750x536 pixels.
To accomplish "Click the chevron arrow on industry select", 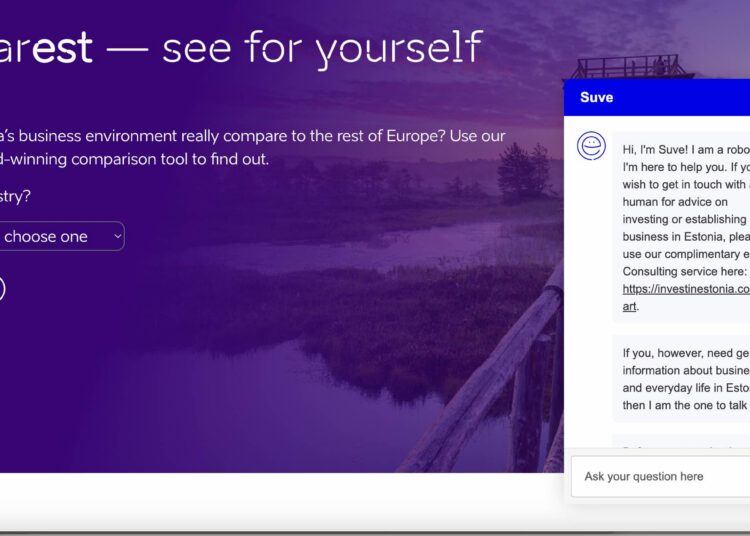I will 117,236.
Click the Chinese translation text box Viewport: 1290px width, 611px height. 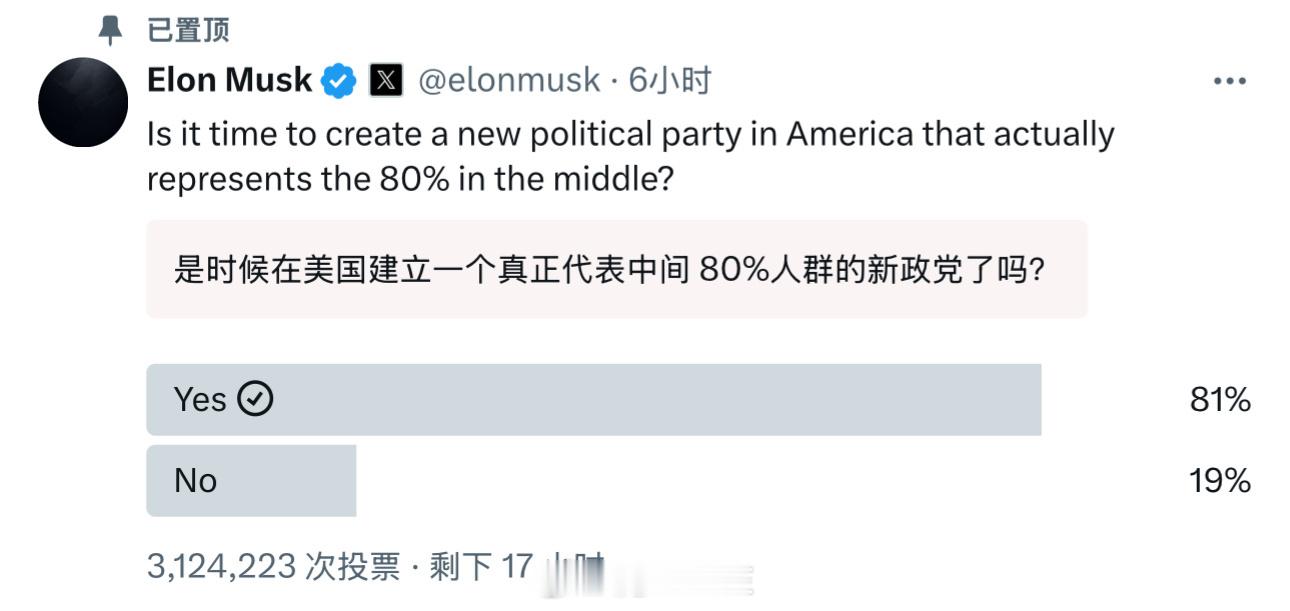tap(616, 269)
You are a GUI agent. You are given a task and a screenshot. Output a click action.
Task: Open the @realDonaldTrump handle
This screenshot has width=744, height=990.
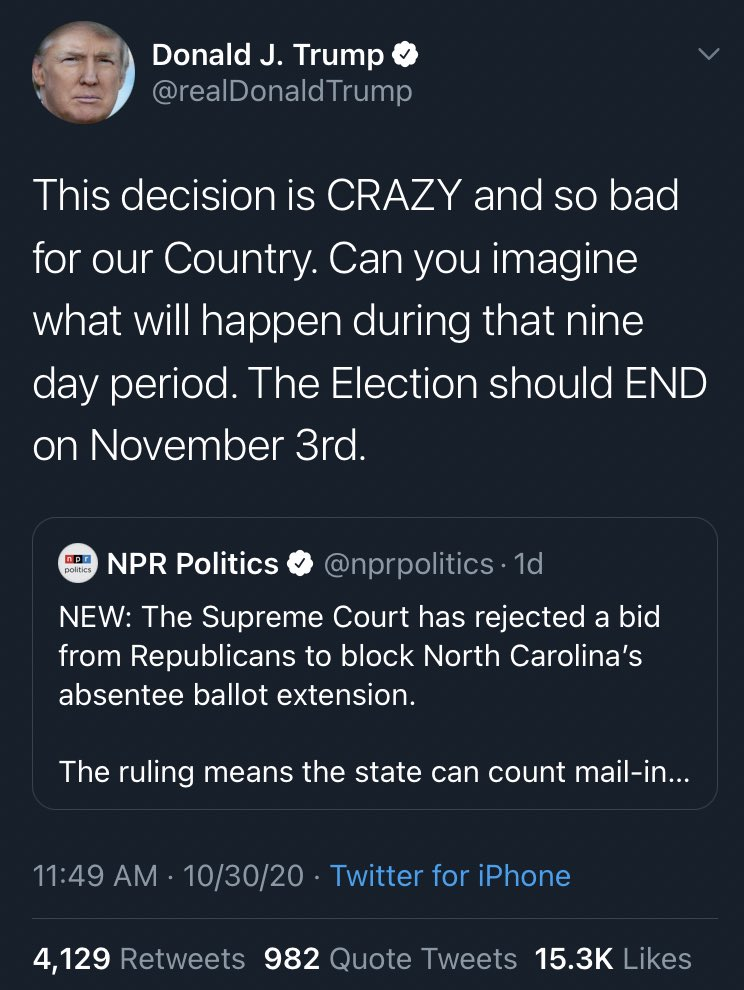click(x=282, y=91)
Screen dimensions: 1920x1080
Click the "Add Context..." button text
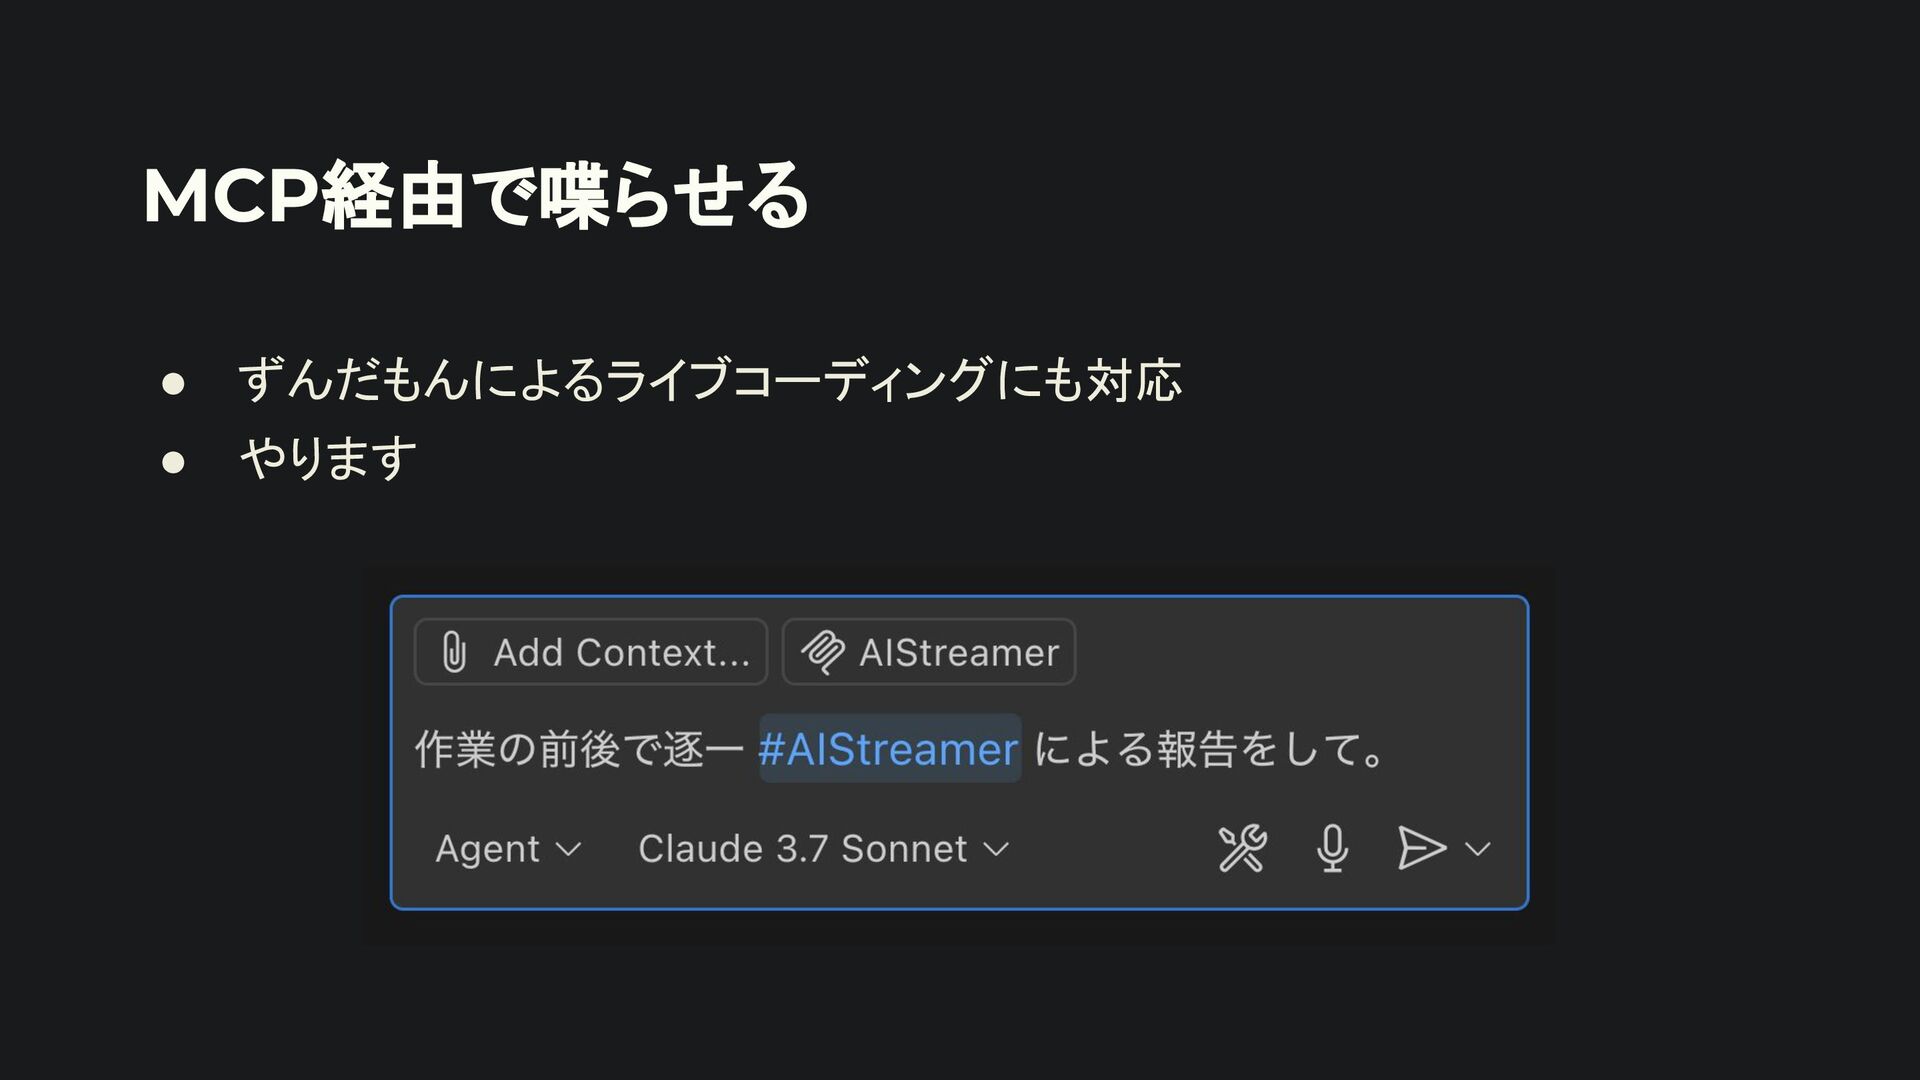(x=621, y=652)
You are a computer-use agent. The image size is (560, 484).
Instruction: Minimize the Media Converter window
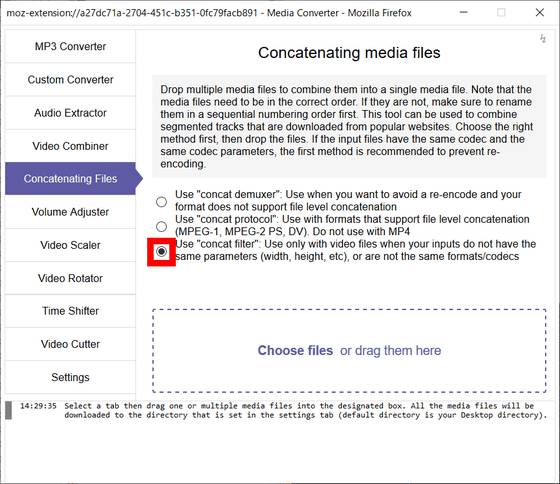(464, 13)
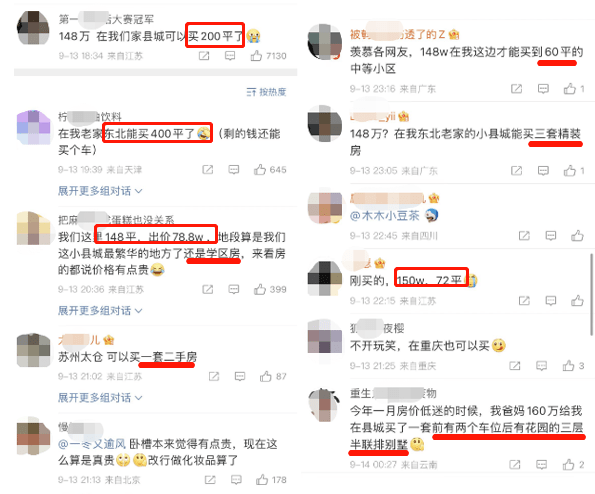Viewport: 595px width, 494px height.
Task: Like the 148平 出价78.8w comment
Action: 260,289
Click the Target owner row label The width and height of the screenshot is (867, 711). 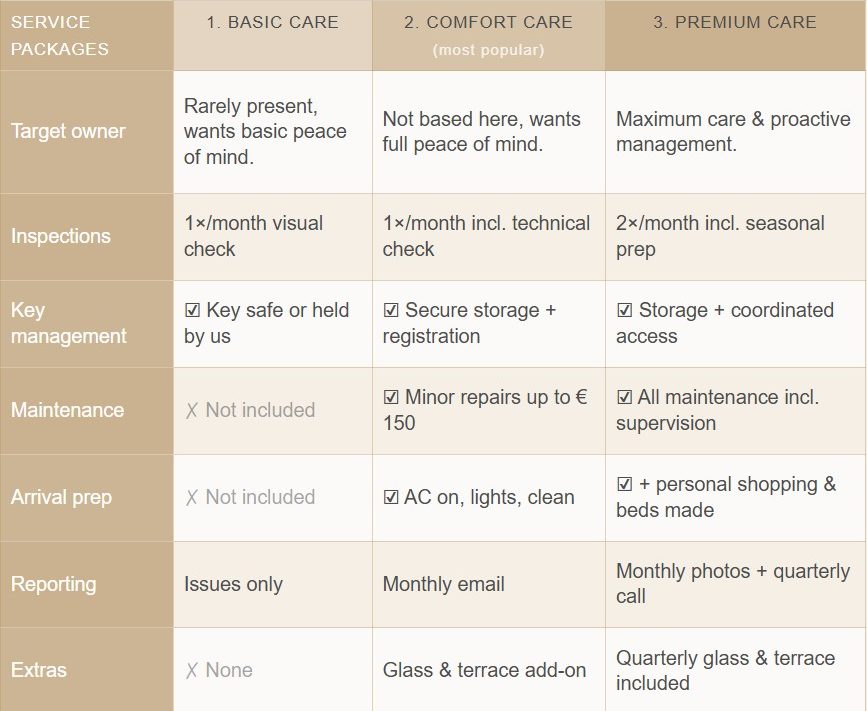coord(69,132)
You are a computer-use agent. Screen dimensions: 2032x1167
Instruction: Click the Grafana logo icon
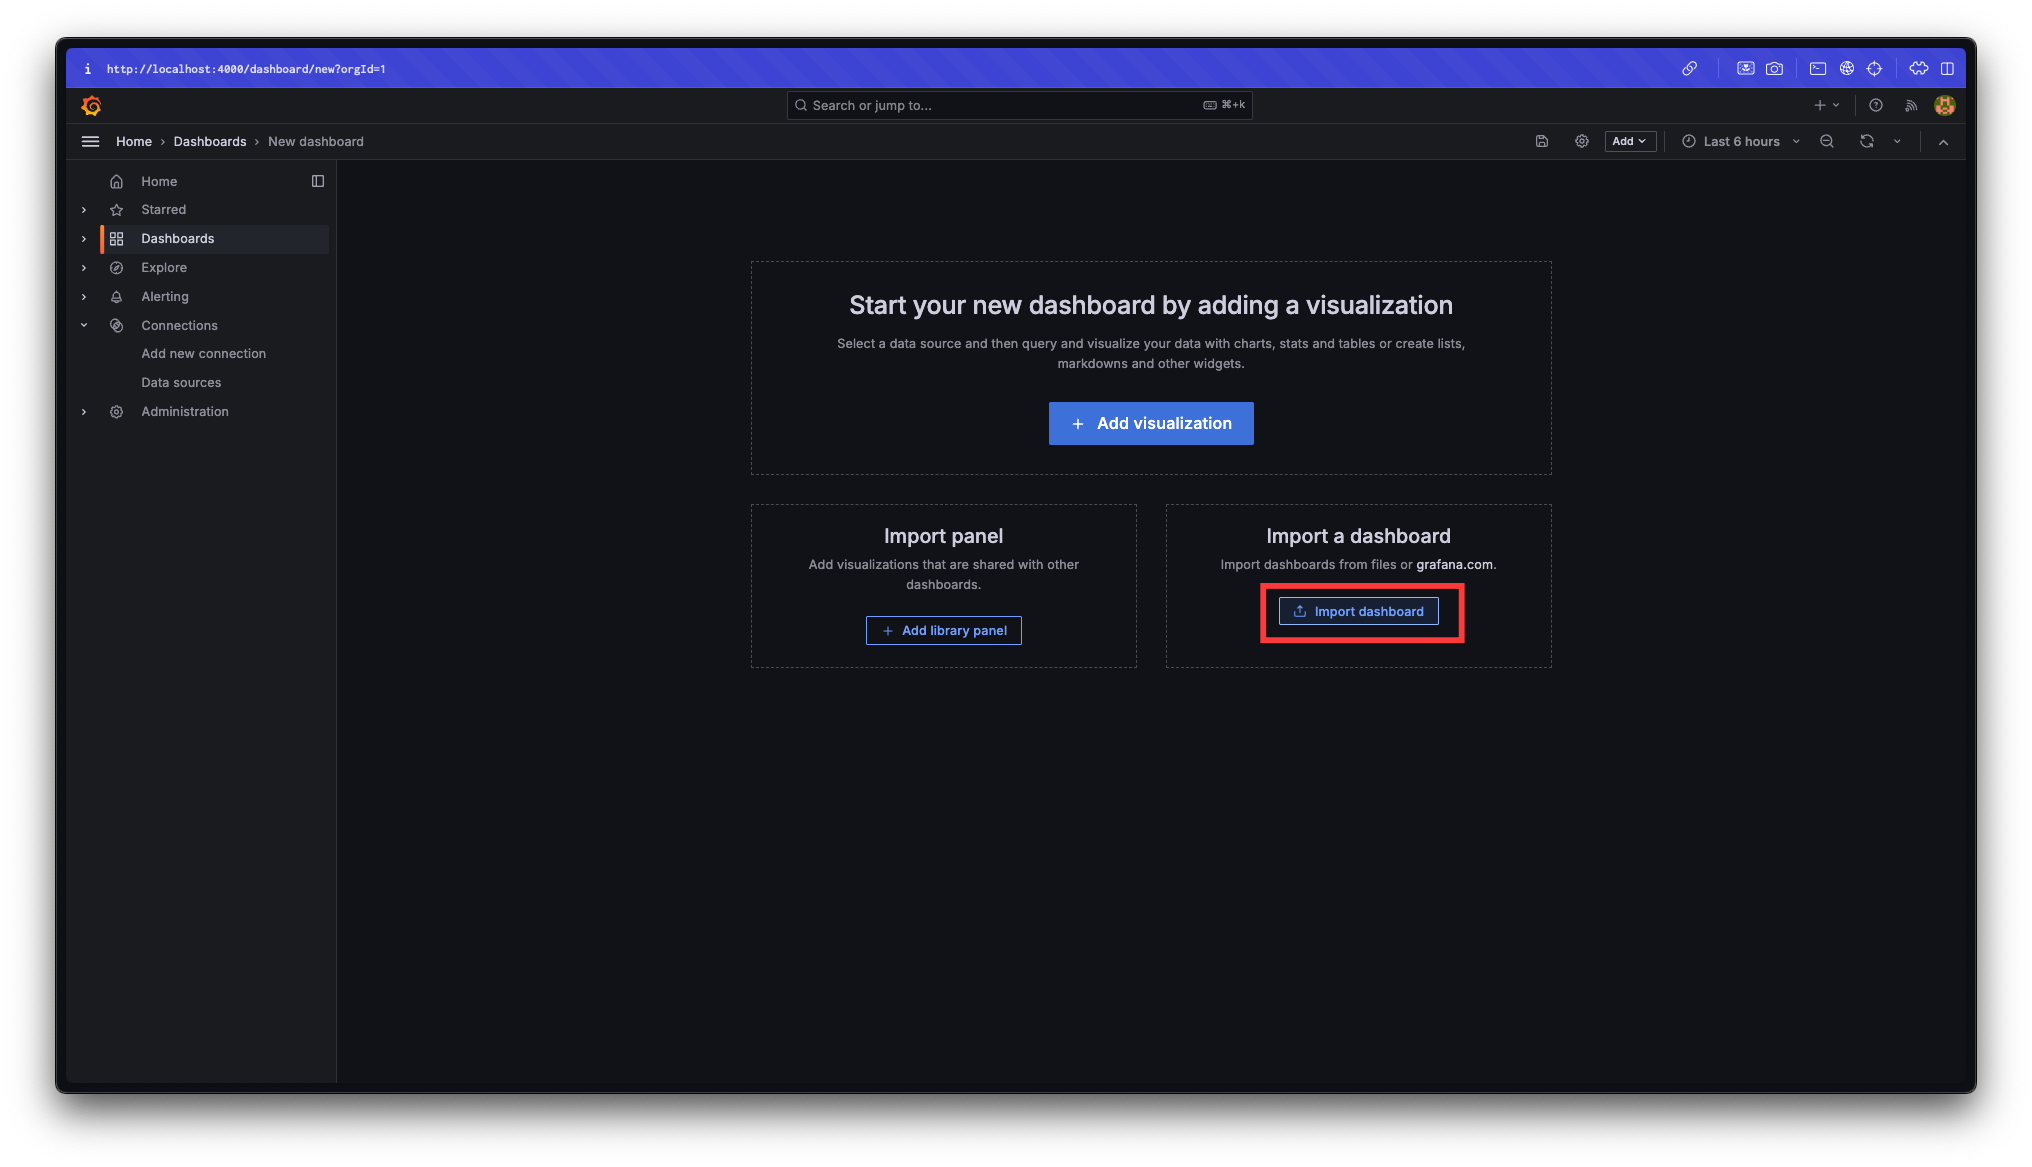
##########
■ WORK TO BE COMPLETED
Turn the records, starting at the line that contains "You are a computer-use agent. Screen" and ending at the end of the records, into a JSON list of strings with one string per line and no blank lines. Leave the pictures out.

■ RESULT BELOW
[
  "You are a computer-use agent. Screen dimensions: 2032x1167",
  "Instruction: Click the Grafana logo icon"
]